The Black Wolf

Victor shook his head. Then he reached out his hand to me, laying it on my shoulder. He peered in at me through the darkness of the small bare room equipped with only a bed, a metal desk and a three-drawer side-table where he kept his clothes and toiletries.

“If you run,” he warned, “they will catch you”—I felt his bony, boyish fingers gently dig into my shoulder—“and I can’t bear to see you suffer the punishment they will inflict on you.” Even at such a young age, Victor always spoke with sophistication and elegance, unlike normal children. Most of the boys in The Order did—even in that aspect I often fell short. My favorite word was fuck. Still fucking is.

I shrugged his hand away from my shoulder, biting back the pain that simple action caused my ribs.

“I don’t care what they do to me,” I snapped. “I’m not afraid of them!”

Victor pushed air through his teeth to hush me, his eyes widening in the blue-gray darkness. “They will hear you,” he whispered harshly, grabbing my shoulder again.

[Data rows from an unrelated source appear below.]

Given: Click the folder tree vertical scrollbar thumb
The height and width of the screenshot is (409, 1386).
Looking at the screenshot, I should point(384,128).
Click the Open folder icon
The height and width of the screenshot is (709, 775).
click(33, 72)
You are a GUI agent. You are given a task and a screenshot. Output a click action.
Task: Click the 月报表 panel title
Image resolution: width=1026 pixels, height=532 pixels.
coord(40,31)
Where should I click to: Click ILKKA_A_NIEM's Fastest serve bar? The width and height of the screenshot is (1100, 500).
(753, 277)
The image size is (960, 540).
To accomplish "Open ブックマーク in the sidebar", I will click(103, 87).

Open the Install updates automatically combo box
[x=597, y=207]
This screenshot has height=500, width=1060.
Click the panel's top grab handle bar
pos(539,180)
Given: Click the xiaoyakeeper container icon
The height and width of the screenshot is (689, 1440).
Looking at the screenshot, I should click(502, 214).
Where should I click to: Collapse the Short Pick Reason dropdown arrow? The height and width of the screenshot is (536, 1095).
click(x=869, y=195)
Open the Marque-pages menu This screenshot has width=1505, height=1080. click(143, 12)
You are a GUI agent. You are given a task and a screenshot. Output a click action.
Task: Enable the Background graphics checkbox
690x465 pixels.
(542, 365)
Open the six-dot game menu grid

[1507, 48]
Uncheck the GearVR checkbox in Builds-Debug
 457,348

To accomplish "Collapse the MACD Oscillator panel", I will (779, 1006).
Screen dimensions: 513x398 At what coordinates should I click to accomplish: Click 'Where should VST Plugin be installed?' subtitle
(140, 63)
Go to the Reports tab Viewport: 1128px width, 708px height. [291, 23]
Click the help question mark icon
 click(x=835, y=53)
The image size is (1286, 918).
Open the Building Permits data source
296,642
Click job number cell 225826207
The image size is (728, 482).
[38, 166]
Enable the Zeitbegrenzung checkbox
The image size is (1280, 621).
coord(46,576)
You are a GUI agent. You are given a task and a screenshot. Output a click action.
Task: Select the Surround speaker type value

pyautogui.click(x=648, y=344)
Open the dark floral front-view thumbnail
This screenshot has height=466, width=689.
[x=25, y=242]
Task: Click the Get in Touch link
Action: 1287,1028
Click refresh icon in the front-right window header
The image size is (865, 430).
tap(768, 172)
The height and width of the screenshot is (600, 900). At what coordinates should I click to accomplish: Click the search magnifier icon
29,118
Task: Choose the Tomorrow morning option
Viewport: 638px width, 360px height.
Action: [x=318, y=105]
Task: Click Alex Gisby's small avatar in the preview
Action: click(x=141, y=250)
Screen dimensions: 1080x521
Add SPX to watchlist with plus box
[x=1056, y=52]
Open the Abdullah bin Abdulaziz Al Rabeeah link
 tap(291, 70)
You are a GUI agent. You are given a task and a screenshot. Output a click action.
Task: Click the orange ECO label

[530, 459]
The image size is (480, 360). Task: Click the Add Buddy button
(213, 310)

“Why are you so afraid, Victor?” I asked, feeling my heart sink into the soles of my feet. “Why won’t you come with me?”

Victor sighed.

He looked at me and I could see in his face something that I already knew, but never wanted to believe: he wasn’t afraid and never had been; he was willing, utterly accepting, and wanted nothing other than to succeed and excel in The Order, to make our father proud, no matter the cost.

“I want to be here,” he said. “Niklas…in time you will feel the same way; you will understand that everything we are put through is going to make us stronger, it will make us men. It will give our lives purpose.” He didn’t sound like my brother anymore, the boy I played roughly with in the field in Germany—the words coming out of his thirteen-year-old mouth were the words of our trainers and his mentor. And our father.

Victor paused, looking once more at the doorway. “You are my brother,” he said with devotion, but then with a sigh he added, “and that makes you my only weakness. It is why it is forbidden to have ties like ours, why we can never tell our secret—because ties make us weak, and weakness gets us killed.”

I shoved away from him and rose into a stand, straining under my own wounded weight.

“Then why don’t you just tell them that I’m your brother? Or turn me in as a traitor—tell them whatever you want!” I lashed out, though I kept my voice to a whisper. “They favor you…Brother”—I couldn’t hide the resentment, the pain, from my voice—“they would believe you, and I love you enough that I’d go along with whatever you told them, and they’d kill me, and then you wouldn’t have to worry about me anymore.”

Victor shot up from the bed, the sheet that had covered him stirred by the brisk movement, falling slowly against the mattress. He stood in front of me, glaring into my eyes. I had never seen him so angry, so controlled by emotion—I thought I was looking into the eyes of a stranger. It frightened me. But mostly it made my stomach swim with guilt.

“I would never, Niklas, in my short or long life, do anything that would cause you harm.” He stepped up closer, his toes touching mine, the warmth of his breath on my face coming from his nostrils. “If you think I could, then perhaps you are not my blood, after all.”

And I knew he meant what he said, I knew that my brother’s loyalty to me would be unwavering for years to come, that he would do everything in his power to protect me, even if it meant risking his position in The Order. And risking his life.

But at eleven-years-old I was stubborn and chose not to listen.

I left his room without anything but my white pajamas. I crept down the hallway, past the guard pretending to be asleep, and walked right out a side door and exited the building into the warm night air.

I got as far as the fence.

No one came.

I slipped through a section in the fence where it met the brick wall of the front gate of the property—I was skinny enough I could push my body through it.

No one came.

I walked as quickly as I could down the street made of broken asphalt.

Still no one came.

I thought I was free. Every step I took, the closer I got to the lights that reflected off the surface of the lake from the small town nearby, I felt like I was going to finally live the way I wanted. Images of when I was boy, playing in the field behind my house with Victor and our friends and our maybe-sister, Naeva, I began to feel like I was reclaiming the life that was taken from me.